LiveSim from CAS and ByteDance models how livestream shills triple viewer conversion, accepted at EMNLP 2026
量子位 · wechat · 2026-09-10
Researchers from the Chinese Academy of Sciences and ByteDance present LiveSim, an EMNLP 2026 paper introducing dynamic user simulation for livestream ecosystems.
- Core idea: Instead of a static user profile, LiveSim treats personas as behavioral hypotheses continuously corrected by interaction. Its RBHS mechanism probes model predictions against real logs and converts errors into "environment-behavior patches" describing how cues like social proof and host scripts shift interest, trust, desire, and fatigue.
- Results: On real Douyin logs (1,963 users, 14,391 user-livestream pairs), with Doubao 1.8 the behavioral distribution gap (A-JSD) drops 43.45%, risky-behavior F1 rises 13.17%, and trajectory consistency improves 21.14% — versus only 2.35% for next-action hit rate.

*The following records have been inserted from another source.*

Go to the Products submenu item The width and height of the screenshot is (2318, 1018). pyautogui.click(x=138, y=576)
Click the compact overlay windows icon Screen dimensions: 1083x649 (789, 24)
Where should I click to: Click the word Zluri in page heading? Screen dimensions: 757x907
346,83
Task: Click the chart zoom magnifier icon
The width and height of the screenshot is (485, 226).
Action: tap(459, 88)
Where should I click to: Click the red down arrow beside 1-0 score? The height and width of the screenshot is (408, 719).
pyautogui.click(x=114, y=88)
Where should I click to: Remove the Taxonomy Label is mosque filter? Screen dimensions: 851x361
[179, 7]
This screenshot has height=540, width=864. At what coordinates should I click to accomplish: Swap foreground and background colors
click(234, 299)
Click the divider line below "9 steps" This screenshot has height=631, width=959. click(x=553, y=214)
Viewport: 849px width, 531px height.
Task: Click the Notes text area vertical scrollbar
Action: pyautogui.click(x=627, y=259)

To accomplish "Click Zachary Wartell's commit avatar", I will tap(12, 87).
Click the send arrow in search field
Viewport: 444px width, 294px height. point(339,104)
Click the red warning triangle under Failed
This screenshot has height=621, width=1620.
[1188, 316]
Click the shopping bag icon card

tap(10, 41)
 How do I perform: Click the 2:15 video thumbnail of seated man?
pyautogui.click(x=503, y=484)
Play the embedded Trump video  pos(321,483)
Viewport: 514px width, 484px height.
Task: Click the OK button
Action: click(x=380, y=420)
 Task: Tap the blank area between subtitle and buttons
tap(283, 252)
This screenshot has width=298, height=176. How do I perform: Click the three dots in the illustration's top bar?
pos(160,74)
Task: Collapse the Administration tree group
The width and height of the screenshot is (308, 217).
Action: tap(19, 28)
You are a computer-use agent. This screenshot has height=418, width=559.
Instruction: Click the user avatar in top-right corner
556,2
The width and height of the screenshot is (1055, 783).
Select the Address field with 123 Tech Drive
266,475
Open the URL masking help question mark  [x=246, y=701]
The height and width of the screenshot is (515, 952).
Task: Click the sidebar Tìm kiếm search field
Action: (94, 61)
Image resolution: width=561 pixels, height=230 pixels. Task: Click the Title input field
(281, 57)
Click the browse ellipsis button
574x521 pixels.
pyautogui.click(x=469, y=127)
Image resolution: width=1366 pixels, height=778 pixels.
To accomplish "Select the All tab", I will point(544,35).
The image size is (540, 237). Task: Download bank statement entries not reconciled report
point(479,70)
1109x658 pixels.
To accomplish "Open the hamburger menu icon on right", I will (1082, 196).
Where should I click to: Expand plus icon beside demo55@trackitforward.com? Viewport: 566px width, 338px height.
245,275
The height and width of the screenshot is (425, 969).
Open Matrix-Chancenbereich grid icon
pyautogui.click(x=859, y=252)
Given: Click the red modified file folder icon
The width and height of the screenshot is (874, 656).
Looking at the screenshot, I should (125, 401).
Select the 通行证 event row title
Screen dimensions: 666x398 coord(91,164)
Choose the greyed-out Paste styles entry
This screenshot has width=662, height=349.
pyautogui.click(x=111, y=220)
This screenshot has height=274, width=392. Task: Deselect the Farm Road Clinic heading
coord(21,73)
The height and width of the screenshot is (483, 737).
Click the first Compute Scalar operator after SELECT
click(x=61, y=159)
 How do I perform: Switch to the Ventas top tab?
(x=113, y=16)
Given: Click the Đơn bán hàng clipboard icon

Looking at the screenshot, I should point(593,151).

- Shill effect: In closed-loop multi-agent simulation, raising shill ratio from 0 to 40% lifts viewer conversion from 20.61% to 56.97% (nearly 3x); the first 10% of shills drives over half the increase, and 62–77% of conversions happen within the first 10 rounds.
- Protection: Context-aware personalized warnings cut conversion from 18.19% to 8.61% (58.68% protection success), showing lightweight state estimates suffice for timely intervention.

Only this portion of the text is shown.